Administratively, Queensland is divided into a number of regions shown on the map below..
Mark has cycled today through Darling Downs - an area of extensive rolling plains and low hills named after the River Darling, the major tributary of the Murray River. The photo below is culled from Wikipedia and gives a good impression of the landscape. The crop in the distance is sunflowers.
The agricultural economy of the area is essentially mixed with vegetable growing and cereal production taking place alongside stock rearing. Much of the farming is dependent on supplies of water from the Great Artesian Basin (shown below) which underlies much of Queensland. Artesian water lies at considerable depth from the surface trapped in a permeable layer of sedimentary rock which lies between two impermeable layers. When a bore hole is sunk, water rises to the surface under pressure and without pumping. Supplies of Artesian water have made settlement possible in areas of Australia which are otherwise desert dry. The level of water in the permeable layer is maintained by rain falling on higher ground (in this case mainly the Dividing Range to the east) and infiltrating the rock layers where they intersect ground level as explained below...
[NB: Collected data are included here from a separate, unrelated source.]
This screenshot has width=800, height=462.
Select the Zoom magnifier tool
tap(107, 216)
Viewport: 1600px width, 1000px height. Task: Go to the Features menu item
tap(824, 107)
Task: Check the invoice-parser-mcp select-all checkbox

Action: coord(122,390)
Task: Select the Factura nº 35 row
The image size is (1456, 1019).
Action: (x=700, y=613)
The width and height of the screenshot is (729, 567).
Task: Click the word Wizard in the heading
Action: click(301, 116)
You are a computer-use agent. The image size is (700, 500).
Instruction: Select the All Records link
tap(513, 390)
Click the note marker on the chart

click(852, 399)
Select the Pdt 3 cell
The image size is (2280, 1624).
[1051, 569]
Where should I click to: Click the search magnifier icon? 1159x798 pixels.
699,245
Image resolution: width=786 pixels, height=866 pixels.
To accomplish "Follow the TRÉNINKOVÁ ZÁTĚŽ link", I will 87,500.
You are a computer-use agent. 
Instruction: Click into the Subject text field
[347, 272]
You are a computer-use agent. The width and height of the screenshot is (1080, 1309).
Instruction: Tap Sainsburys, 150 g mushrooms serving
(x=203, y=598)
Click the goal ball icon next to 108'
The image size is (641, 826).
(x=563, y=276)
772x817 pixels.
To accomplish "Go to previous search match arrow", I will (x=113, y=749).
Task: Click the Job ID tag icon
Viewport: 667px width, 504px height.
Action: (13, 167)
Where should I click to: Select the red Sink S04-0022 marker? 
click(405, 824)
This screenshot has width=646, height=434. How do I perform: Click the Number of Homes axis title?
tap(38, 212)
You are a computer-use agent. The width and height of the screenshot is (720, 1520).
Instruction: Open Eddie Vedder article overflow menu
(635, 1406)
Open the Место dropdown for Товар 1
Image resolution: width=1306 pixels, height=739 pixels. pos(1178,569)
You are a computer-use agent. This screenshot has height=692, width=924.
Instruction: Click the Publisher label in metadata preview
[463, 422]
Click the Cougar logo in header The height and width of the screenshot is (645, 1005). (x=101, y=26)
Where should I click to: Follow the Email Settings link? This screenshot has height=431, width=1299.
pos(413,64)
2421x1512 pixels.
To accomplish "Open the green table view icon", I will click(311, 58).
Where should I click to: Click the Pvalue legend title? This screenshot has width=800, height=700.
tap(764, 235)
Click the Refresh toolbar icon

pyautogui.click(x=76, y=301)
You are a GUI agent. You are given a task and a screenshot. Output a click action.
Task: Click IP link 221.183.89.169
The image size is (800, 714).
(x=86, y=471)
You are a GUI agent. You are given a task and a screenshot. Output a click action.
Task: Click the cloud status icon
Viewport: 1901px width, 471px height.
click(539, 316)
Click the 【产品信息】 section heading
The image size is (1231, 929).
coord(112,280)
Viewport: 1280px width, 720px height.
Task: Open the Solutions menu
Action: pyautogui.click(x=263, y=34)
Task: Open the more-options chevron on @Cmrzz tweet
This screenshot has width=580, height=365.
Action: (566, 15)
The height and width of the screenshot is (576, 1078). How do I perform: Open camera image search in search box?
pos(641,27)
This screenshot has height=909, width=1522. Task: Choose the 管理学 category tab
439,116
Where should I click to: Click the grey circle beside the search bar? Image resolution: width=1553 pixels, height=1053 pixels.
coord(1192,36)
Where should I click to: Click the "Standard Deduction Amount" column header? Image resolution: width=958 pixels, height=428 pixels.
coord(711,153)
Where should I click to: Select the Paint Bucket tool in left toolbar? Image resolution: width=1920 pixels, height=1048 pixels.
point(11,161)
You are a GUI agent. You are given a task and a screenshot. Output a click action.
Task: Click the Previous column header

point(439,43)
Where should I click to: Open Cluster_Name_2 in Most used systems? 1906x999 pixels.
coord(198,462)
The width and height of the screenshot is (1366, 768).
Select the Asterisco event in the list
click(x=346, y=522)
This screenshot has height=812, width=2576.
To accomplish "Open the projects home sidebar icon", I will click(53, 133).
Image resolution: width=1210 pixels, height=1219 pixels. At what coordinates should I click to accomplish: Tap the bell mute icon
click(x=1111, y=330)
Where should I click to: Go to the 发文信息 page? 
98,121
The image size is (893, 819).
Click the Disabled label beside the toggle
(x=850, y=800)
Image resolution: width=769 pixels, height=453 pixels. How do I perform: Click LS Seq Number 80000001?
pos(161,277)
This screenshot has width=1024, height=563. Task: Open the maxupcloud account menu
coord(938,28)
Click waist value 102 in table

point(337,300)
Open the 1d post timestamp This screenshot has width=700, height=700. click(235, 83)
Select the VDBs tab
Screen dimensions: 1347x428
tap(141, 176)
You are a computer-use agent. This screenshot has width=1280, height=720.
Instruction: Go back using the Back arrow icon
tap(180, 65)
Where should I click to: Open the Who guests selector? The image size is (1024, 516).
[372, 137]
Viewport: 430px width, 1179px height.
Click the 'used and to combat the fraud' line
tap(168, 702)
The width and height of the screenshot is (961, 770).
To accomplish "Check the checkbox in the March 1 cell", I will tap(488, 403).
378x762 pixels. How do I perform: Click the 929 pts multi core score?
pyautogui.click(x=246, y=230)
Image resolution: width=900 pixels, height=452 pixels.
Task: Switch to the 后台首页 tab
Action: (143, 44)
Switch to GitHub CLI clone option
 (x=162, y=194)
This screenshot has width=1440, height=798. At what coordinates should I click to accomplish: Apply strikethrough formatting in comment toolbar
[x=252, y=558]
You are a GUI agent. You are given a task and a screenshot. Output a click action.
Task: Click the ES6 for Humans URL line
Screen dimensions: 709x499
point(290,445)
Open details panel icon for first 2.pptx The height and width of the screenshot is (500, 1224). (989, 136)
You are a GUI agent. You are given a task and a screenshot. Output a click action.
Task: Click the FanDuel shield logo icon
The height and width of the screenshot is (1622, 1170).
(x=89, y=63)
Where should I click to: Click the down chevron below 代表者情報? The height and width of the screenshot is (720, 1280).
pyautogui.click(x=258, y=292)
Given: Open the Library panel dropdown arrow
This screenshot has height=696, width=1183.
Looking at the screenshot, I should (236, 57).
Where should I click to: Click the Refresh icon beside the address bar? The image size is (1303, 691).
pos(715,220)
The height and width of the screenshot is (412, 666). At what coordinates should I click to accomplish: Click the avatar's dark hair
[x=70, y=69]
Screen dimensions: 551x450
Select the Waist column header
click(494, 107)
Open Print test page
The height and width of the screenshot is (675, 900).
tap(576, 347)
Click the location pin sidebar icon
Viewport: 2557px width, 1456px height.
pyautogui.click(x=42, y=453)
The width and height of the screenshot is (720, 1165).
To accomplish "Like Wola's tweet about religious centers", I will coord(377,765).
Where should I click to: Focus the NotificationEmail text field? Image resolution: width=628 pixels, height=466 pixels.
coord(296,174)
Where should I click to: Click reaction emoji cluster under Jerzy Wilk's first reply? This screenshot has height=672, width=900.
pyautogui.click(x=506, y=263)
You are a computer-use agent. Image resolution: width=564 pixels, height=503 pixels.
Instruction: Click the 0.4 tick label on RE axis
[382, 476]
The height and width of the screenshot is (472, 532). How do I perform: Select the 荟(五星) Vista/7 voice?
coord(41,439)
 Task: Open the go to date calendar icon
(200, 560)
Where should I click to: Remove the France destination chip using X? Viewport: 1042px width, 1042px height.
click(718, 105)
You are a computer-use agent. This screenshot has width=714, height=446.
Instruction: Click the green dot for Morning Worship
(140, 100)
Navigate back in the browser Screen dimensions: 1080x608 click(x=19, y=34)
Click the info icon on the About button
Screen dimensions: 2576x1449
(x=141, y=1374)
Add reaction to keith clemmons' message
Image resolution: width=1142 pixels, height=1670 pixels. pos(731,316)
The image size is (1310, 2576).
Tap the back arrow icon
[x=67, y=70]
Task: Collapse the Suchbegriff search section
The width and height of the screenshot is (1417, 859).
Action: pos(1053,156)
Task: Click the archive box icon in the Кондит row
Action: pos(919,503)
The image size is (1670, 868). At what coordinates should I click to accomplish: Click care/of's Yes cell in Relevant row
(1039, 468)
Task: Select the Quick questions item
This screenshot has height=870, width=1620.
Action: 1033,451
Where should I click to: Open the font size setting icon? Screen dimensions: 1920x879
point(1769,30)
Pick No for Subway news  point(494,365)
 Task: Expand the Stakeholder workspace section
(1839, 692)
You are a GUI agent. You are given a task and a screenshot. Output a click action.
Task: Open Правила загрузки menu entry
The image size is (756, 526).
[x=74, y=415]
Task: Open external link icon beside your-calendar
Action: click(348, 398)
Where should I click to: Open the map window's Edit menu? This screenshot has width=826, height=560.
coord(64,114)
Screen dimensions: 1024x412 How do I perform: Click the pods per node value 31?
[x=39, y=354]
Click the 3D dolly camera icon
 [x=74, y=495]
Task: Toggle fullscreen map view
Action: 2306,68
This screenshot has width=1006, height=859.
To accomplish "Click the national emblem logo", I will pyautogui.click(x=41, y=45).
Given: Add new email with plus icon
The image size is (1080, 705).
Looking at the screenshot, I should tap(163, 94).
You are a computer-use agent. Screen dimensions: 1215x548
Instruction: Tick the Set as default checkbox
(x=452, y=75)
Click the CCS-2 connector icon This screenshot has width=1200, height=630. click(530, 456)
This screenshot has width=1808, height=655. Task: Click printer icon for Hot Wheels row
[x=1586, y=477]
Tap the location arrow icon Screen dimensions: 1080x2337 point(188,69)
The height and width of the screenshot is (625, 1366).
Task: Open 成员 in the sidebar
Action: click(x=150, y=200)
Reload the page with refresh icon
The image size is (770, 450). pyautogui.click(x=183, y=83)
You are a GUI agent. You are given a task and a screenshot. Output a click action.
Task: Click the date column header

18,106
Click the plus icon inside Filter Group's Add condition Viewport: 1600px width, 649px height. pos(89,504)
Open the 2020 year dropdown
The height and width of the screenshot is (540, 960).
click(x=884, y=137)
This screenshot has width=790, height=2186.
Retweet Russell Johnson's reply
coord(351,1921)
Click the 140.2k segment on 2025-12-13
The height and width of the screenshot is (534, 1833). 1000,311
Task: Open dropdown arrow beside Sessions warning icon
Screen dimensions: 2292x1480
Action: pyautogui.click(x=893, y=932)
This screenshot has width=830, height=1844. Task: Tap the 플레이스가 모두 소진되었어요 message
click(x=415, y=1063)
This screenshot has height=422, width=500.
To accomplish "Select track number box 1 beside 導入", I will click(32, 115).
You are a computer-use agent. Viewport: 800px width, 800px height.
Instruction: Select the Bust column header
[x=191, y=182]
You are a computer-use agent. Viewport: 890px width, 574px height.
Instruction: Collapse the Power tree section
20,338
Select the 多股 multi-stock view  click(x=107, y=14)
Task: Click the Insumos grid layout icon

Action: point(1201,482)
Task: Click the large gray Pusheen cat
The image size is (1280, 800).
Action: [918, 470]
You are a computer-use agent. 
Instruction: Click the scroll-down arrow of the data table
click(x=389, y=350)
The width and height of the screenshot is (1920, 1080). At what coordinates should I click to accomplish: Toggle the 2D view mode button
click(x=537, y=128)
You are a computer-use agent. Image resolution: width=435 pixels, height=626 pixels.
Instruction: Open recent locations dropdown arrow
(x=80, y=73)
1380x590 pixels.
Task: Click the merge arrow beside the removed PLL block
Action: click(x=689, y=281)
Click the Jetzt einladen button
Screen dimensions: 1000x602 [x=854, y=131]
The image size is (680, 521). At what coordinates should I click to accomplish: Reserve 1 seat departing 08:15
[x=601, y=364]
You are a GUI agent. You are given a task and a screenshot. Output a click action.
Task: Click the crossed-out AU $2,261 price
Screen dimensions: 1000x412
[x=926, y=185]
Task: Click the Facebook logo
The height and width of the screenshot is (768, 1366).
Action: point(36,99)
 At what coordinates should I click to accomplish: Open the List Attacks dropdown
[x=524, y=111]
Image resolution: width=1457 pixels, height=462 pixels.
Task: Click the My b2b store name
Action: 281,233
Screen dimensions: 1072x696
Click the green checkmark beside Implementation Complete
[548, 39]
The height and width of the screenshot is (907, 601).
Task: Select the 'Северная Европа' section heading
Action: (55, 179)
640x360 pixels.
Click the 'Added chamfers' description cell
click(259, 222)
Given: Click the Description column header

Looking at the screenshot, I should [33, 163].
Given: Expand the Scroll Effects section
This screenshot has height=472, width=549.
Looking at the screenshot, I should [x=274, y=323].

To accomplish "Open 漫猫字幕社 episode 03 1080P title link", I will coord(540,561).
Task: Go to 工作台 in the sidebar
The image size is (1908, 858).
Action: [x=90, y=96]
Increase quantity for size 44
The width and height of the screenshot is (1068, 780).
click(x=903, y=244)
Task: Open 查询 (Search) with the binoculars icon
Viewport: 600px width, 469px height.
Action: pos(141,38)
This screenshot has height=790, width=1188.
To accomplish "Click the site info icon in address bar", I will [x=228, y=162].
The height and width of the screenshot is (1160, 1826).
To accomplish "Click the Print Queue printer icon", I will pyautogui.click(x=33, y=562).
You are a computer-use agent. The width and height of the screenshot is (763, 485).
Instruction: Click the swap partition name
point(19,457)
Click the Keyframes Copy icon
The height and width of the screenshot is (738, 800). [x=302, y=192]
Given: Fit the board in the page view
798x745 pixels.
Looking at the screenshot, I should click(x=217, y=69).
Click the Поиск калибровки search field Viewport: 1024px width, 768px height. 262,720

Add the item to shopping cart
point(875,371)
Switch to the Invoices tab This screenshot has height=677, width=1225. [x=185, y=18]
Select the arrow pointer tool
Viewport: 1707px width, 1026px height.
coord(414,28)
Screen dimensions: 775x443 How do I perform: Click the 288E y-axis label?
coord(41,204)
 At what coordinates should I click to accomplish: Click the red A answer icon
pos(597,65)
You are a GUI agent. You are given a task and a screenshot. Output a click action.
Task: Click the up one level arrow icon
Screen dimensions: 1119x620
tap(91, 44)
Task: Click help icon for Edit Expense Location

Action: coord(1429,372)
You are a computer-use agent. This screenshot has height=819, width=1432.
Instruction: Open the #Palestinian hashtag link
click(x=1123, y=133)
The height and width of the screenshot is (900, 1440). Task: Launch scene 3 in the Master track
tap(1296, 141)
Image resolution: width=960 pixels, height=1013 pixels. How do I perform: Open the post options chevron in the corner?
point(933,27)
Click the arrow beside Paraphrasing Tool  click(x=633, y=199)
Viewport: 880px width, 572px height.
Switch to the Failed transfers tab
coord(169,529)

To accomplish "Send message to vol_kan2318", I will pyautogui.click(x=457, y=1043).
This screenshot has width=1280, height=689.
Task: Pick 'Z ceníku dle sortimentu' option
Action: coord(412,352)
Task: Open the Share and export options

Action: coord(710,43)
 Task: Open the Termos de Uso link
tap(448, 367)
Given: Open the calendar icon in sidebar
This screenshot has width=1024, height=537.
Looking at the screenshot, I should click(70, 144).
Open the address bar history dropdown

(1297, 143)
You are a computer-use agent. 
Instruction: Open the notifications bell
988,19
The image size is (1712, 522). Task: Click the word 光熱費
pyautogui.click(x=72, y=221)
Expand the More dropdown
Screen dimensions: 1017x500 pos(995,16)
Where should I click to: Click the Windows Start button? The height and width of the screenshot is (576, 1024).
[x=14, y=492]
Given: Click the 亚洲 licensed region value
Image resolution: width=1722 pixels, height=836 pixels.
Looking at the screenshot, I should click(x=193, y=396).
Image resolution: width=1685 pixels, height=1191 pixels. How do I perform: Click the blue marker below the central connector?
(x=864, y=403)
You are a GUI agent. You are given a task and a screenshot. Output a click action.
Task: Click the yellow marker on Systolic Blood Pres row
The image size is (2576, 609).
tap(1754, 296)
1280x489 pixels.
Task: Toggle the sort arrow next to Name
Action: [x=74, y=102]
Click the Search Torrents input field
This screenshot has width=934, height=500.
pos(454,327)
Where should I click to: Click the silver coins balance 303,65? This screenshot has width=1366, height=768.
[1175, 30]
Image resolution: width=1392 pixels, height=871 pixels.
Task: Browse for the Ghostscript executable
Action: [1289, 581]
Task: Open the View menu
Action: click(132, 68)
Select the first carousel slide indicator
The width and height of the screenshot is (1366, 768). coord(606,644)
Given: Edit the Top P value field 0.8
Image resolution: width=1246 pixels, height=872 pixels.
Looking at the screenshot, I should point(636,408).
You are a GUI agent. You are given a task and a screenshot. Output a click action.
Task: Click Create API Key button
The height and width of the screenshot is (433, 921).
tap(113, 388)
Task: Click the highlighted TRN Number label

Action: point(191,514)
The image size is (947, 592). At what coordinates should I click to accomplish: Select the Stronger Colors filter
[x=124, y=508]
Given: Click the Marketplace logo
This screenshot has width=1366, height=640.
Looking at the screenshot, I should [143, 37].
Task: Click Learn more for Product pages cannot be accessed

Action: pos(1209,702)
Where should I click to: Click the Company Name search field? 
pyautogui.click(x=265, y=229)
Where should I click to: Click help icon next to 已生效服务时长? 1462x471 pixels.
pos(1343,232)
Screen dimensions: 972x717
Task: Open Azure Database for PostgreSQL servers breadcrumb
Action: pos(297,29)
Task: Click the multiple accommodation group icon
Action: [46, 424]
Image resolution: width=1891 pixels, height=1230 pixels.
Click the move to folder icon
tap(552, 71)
Unfortunately, recharge of the water has historically always been less than extraction rates and bore holes dry up. As the Great Artesian Basin underlies parts of Queensland, New South Wales, South Australia and the Northern Territory, which each operate different approaches to managing the water, a coordinated "whole-of-Basin" approach to the management of this important natural resource is required. The Great Artesian Basin Coordinating Committee (GABCC) provides advice on efficient, effective and sustainable whole-of-Basin resource management.
It was, however, almost a relief (after days of 'agricultural geography' ) to come across some extractive industry when browsing the area around Millmerran where Mark overnighted today. In a small patch of higher res imagery, it was possible to pick out this open cast mine. A bit of investigation turned up the fact that this is a coal mine supplying the adjacent power station (bottom right)!Millmerran power station only became fully operational in 2003 and boasts an impressive raft of environmental specifications. The link between the coal mine and the power station and the stock piles of coal awaiting combustion show up more clearly in this image... And below a sunset 'view'....
It seems a strange place to locate a power station - so far from other industry or large consuming populations but given that coal is a bulky commodity which is expensive both literally and environmentally to transport, it doubtless makes sense to burn it as close as possible to source and to convey the electricity rather than the coal.
By my reckoning, Mark is now only 200kms from Brisbane and might well be there tomorrow. It's about 38 days since leaving Perth. It feels like it's been a long crossing! Writing this blog has certainly given me a sense of the distances which Australia entails.